NOTE: DB2 provision with Oracle compatibility mode, has a UI bug which will make the Console spin and not containers are deployed. Fix available with 3.5.4 GA 3/26/2021

Data Virtualization Db2 Warehouse Note above Db2 OLTP Note above
Watson Knowledge Catalog Watson Studio Watson Machine Learning
Watson OpenScale Installed, need to test service Analytics Dashboards DataStage
Analytics Engine Cognos Analytics Watson Discovery WORKAROUND above
EDB PostgreSQL Need to write up EDB Postres Enterprise Need to write up Data Management Console Need to write up

Patching the assemblies

  1. Patching is slightly different than installing. You will be transferring the patch to from IBM Registry to the external while patching, so you will use the original repo.yaml file which points off to .
    ./cpd-cli patch --repo ./repo.yaml --namespace ${NAMESPACE} --transfer-image-to <registry: - url: value from repo.icr.yaml>   --target-registry-username=iamapikey  --target-registry-password=<IAM_KEY>  --insecure-skip-tls-verify --action transfer --assembly lite --patch-name cpd-3.5.2-lite-patch-2
    

    Note before applying cpd-3.5.2-lite-patch-2 read the instructions: It will save you some recovery work.

Upgrading the assemblies

  1. Upgrading is similar to installing, but you don’t need the storageclass parameter. Here is an example of Analytics Dashboard upgrade. Note: You are using the ICR repo file vs the one you use for patching.
    ./cpd-cli upgrade --repo ./repo.icr.yaml --namespace ${NAMESPACE}  --insecure-skip-tls-verify  --accept-all-licenses --assembly cde
    

Applying a new APIKey to the cluster

If you run into the need delete an existing APIKey which you used for the external registry, there are steps to take to recover the cluster. Any new pod pulled from the registry will fail with and ImagePullBackOff

  1. Create the new APIKey and remember to download the apikey.json file, so you have the actual key. Once you close it, the key string is unviewable. You will need to create a new one.
  2. Update the repo.icr.yaml file or whatever you called it.

**Entries supplied**
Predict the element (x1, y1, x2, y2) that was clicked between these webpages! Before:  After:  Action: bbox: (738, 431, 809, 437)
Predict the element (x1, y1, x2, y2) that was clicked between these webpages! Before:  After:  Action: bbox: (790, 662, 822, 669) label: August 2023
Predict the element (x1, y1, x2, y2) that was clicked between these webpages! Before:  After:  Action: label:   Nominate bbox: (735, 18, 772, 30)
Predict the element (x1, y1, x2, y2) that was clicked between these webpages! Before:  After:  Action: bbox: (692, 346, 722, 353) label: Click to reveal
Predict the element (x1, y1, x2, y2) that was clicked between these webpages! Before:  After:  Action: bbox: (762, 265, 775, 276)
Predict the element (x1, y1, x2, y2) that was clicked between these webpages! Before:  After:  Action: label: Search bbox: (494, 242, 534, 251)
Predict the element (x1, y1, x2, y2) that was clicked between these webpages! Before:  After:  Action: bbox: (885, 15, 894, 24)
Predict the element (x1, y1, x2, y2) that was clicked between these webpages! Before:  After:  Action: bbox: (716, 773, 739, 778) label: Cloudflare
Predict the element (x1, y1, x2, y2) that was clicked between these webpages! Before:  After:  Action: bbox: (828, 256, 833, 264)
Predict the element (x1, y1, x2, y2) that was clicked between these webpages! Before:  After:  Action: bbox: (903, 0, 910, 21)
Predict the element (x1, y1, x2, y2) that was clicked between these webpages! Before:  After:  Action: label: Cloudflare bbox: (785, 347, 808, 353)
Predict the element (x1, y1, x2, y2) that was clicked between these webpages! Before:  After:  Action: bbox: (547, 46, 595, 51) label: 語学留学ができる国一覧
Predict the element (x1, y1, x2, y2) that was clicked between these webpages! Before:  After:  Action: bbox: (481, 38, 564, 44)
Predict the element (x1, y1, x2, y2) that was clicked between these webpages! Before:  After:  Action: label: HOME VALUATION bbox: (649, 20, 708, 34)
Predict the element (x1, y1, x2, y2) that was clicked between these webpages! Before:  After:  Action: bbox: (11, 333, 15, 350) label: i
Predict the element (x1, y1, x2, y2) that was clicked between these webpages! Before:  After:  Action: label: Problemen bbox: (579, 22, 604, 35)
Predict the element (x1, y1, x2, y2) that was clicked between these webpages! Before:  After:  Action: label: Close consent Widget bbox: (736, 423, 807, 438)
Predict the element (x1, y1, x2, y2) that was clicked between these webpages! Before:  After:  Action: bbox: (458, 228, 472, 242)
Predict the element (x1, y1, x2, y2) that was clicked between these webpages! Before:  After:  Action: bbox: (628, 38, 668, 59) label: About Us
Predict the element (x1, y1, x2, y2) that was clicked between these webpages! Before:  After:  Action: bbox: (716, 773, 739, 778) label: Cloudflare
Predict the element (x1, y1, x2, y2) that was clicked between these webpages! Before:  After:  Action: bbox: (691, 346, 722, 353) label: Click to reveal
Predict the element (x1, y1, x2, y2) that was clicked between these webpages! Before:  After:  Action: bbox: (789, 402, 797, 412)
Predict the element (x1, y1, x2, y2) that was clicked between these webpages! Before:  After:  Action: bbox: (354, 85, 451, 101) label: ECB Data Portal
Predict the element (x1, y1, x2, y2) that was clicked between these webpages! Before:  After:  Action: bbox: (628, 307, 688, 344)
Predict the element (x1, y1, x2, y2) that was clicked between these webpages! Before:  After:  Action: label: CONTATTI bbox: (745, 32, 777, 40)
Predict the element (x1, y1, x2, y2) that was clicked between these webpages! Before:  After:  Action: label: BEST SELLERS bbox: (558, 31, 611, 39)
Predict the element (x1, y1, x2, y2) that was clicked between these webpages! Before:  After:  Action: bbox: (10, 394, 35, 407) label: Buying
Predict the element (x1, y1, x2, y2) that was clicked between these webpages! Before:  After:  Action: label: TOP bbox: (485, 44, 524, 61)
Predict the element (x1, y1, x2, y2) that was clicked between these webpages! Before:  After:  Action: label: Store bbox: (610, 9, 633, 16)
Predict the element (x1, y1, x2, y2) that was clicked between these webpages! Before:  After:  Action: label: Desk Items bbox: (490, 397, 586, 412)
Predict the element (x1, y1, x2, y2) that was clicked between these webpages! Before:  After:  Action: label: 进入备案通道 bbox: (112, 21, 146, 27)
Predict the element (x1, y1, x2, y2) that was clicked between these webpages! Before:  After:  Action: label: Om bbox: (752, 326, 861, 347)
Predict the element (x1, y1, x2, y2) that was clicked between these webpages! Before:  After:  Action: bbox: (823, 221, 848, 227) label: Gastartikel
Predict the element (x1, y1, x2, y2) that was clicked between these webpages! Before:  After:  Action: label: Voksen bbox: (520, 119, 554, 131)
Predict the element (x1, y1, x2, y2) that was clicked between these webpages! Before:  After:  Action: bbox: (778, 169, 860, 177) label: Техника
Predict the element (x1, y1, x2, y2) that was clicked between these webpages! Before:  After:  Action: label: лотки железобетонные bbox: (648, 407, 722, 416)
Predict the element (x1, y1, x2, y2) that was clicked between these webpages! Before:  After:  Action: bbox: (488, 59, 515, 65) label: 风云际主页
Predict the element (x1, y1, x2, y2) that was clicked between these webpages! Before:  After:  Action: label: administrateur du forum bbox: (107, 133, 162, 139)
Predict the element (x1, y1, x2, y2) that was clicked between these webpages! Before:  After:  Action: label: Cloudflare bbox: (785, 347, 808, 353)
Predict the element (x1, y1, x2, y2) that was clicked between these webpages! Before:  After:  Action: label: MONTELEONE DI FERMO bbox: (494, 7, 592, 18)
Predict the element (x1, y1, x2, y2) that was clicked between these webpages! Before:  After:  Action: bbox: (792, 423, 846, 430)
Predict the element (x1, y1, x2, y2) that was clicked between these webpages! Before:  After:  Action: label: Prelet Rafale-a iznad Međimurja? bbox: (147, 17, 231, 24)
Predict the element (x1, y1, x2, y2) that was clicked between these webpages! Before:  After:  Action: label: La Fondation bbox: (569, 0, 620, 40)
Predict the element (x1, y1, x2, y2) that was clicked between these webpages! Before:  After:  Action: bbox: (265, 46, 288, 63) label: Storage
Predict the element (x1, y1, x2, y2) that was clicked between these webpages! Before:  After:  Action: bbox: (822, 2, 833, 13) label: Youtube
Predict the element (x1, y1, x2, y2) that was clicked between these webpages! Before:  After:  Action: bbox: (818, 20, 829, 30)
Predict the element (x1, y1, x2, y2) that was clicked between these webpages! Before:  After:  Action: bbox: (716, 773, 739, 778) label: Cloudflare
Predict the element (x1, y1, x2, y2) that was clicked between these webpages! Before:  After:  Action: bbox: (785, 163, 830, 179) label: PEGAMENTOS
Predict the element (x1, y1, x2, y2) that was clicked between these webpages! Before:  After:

**List of tasks**
**a)** List every option flag passed to ./cpd-cli in the upgrade command of the assembly notes.
**b)** Write the next part of the assembly notes, picking up after the step about updating the repo.icr.yaml file.

**Replies**
**a)** --repo, --namespace, --insecure-skip-tls-verify, --accept-all-licenses, --assembly

**b)**
  3. Delete the existing dockerpull secrets oc get secrets -n ${NAMESPACE}| grep docker-pull | awk '{ print $1 }'
      $ oc get secrets -n ${NAMESPACE} | grep pull | awk '{ print $1 }'
    docker-pull-zen-us-icr-io-datapartner-base-registry-registry
      $ oc delete secrets docker-pull-zen-us-icr-io-datapartner-base-registry-registry
    
  4. Run an install command of a service that is already installed. There is probably a more “OpenShift” way to do this, but too many things to link. This will rebuild the missing secrets and link the services to the secrets. Example:
      $ ./cpd-cli install --repo ./repo.icr.yaml --namespace ${NAMESPACE} --storageclass ${STORAGE_CLASS} --insecure-skip-tls-verify  --accept-all-licenses --assembly dmc
    
  5. In another terminal run watch "oc get pods | egrep -v 'Completed|1/1|2/2|3/3|4/4|5/5|6/6|7/7'" and watch OpenShift recover.
  6. If Watson Discovery has not been fixed, you may need to run the workaround.

WORK AROUND: There is an issue with watson-discovery with it’s generated secrets. During the second install, after watson-discovery-operator x86_64 completes, check by running oc get wd wd, you will want to run the patch before the watson-discovery-release x86_64 gets to far. I changed it 3 seconds after it was created. Patch command is oc patch wd wd --type=merge --patch '{"spec": {"shared": {"imagePullSecret": "docker-pull-clonetest-us-icr-io-datapartner-watson-discovery-registry-registry" } } }' Your secret name may vary if you are using different registry. This command oc get secrets | grep 'docker-pull-.*-watson-discovery-registry-registry' | cut -d ' ' -f 1 will help you find the accurate name for the imagePullSecret value.